▶ _Problem details_
Please transcribe the lines starting with the line that contains "Task: Click the green Strong badge" and ending with the line that contains "Click the INJ coin icon", leaving out the pictures.

▶ _Raw records_
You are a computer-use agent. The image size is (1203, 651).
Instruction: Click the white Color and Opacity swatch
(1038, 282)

...

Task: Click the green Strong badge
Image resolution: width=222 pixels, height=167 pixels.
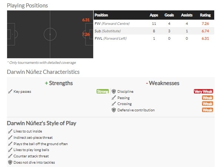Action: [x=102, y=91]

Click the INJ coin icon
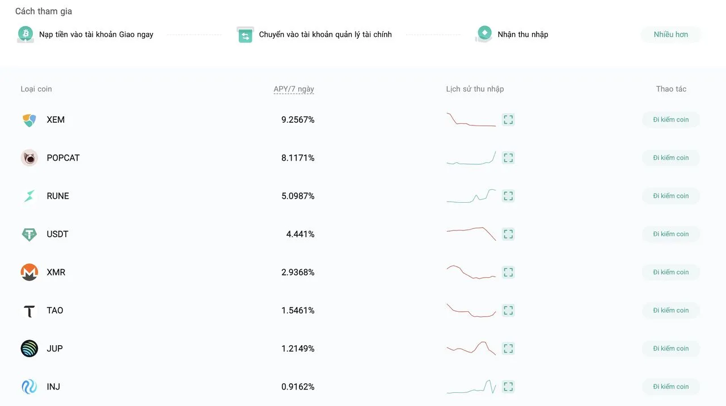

▶ _Result of this task_
Task: Click the green Strong badge
Image resolution: width=222 pixels, height=167 pixels.
Action: [x=102, y=91]

Click the INJ coin icon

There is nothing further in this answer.